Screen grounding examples
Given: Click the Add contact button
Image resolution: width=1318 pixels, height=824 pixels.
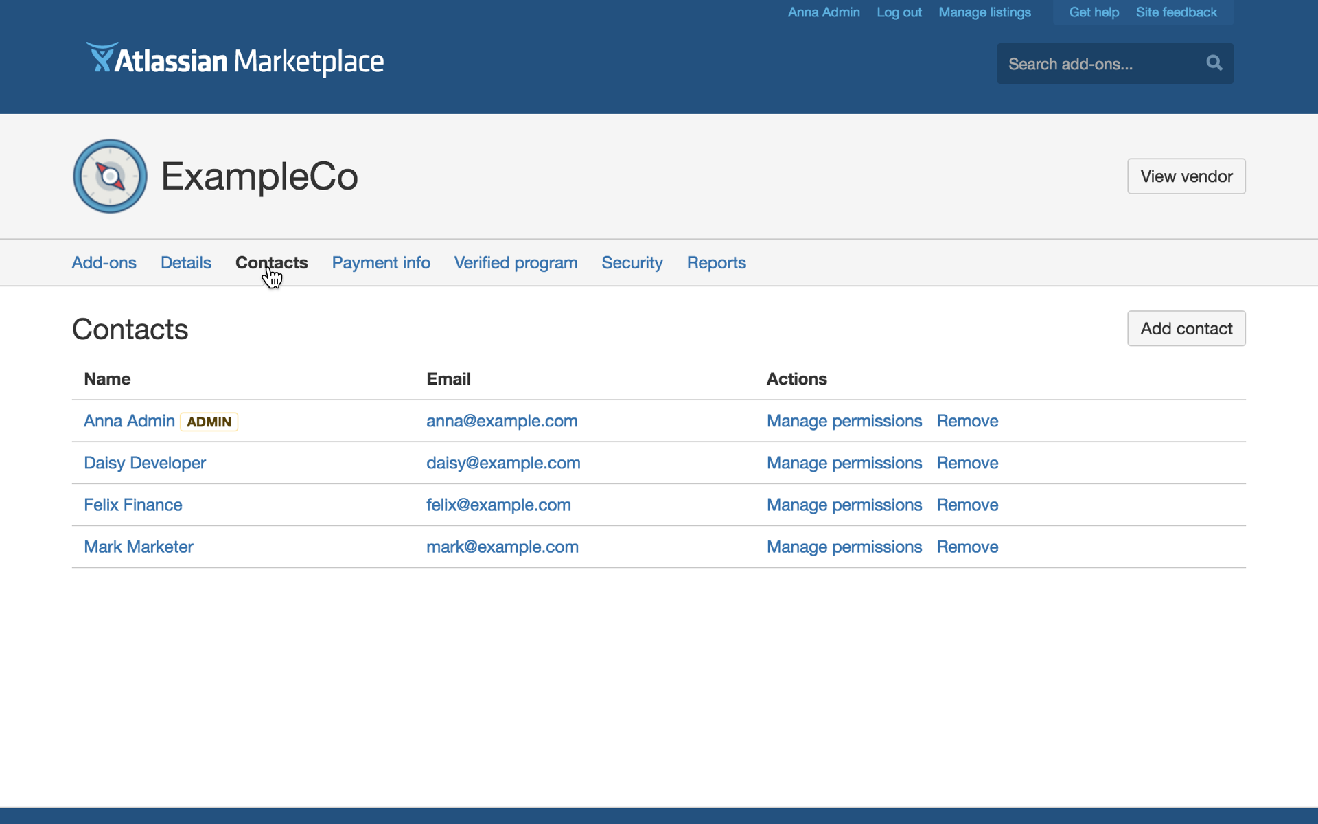Looking at the screenshot, I should coord(1186,328).
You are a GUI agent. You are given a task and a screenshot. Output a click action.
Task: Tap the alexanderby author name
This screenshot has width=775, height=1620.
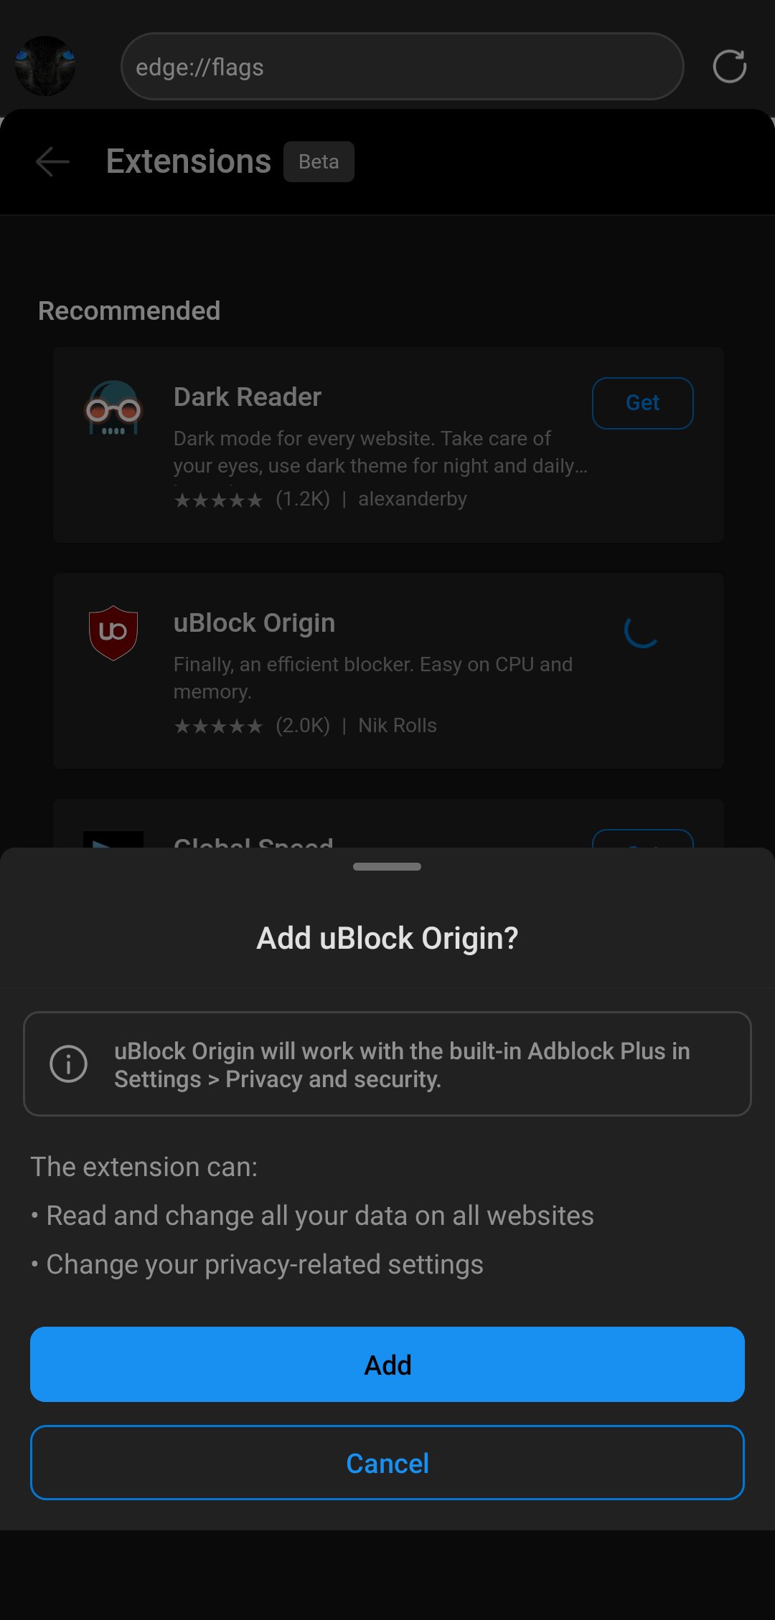tap(413, 498)
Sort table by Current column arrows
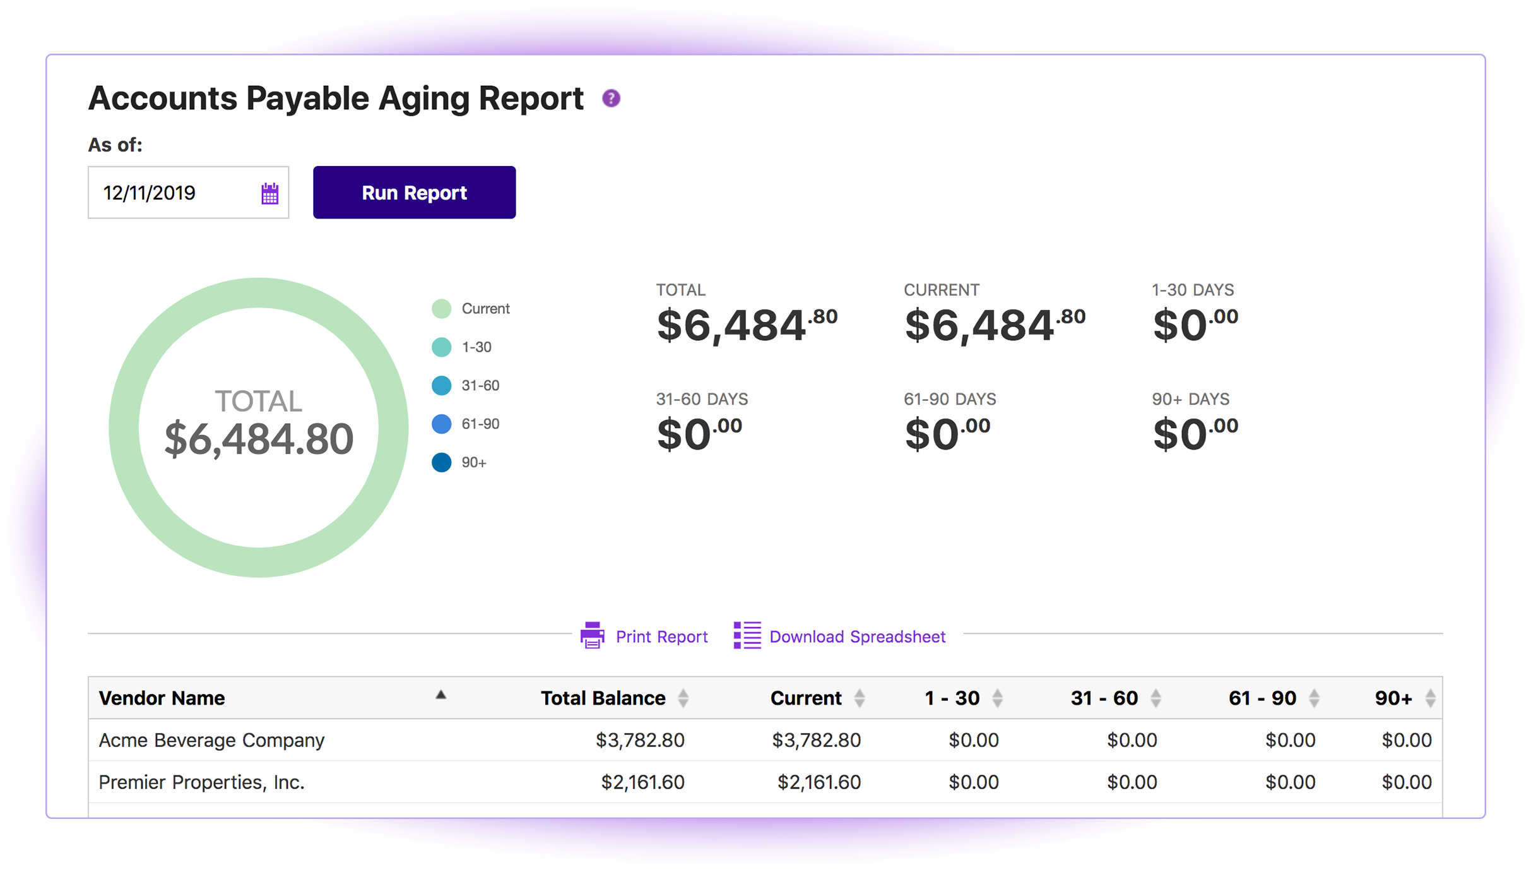The height and width of the screenshot is (872, 1531). coord(859,698)
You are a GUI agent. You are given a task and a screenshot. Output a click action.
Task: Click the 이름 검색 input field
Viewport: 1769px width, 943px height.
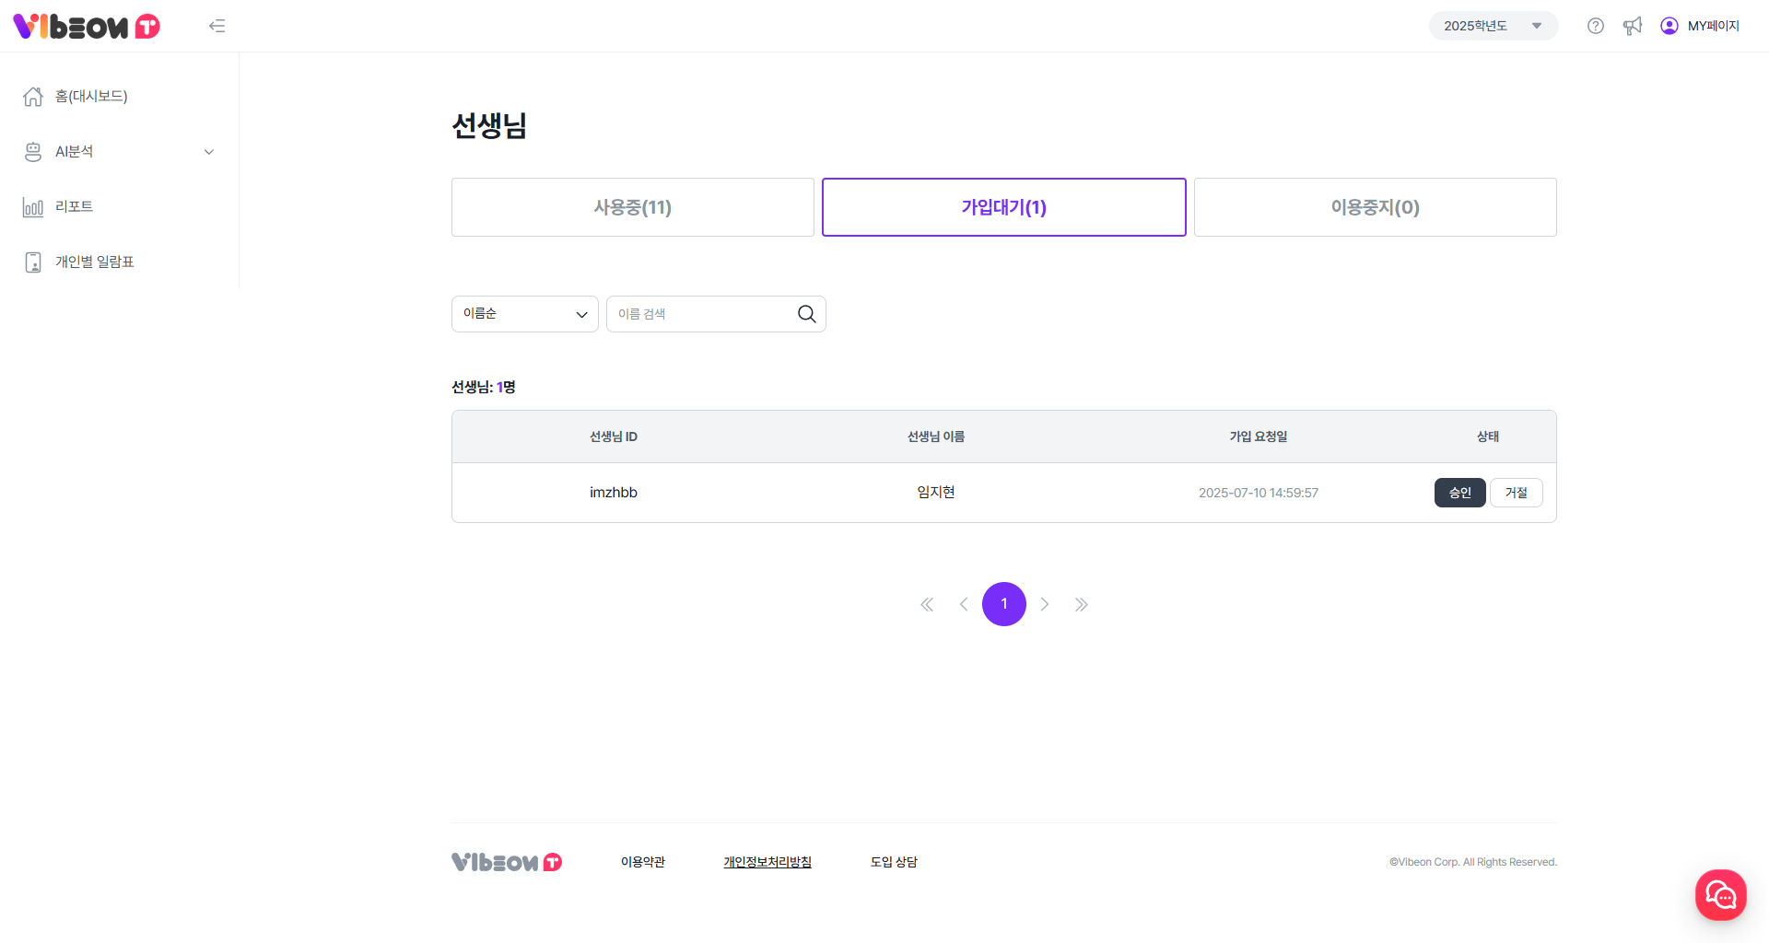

■ Job
Rewrite the lines above as a JSON list of strings, one string per line, skipping blank lines. Leave the pictures out of the answer.

■ Solution to this exercise
[
  "Given: Click the Add contact button",
  "Image resolution: width=1318 pixels, height=824 pixels.",
  "Looking at the screenshot, I should coord(1186,328).",
  "You are a GUI agent. You are given a task and a screenshot. Output a click action.",
  "Task: Tap the alexanderby author name",
  "This screenshot has width=775, height=1620.",
  "tap(413, 498)",
  "Sort table by Current column arrows",
  "The height and width of the screenshot is (872, 1531). coord(859,698)",
  "You are a GUI agent. You are given a task and a screenshot. Output a click action.",
  "Task: Click the 이름 검색 input field",
  "Viewport: 1769px width, 943px height."
]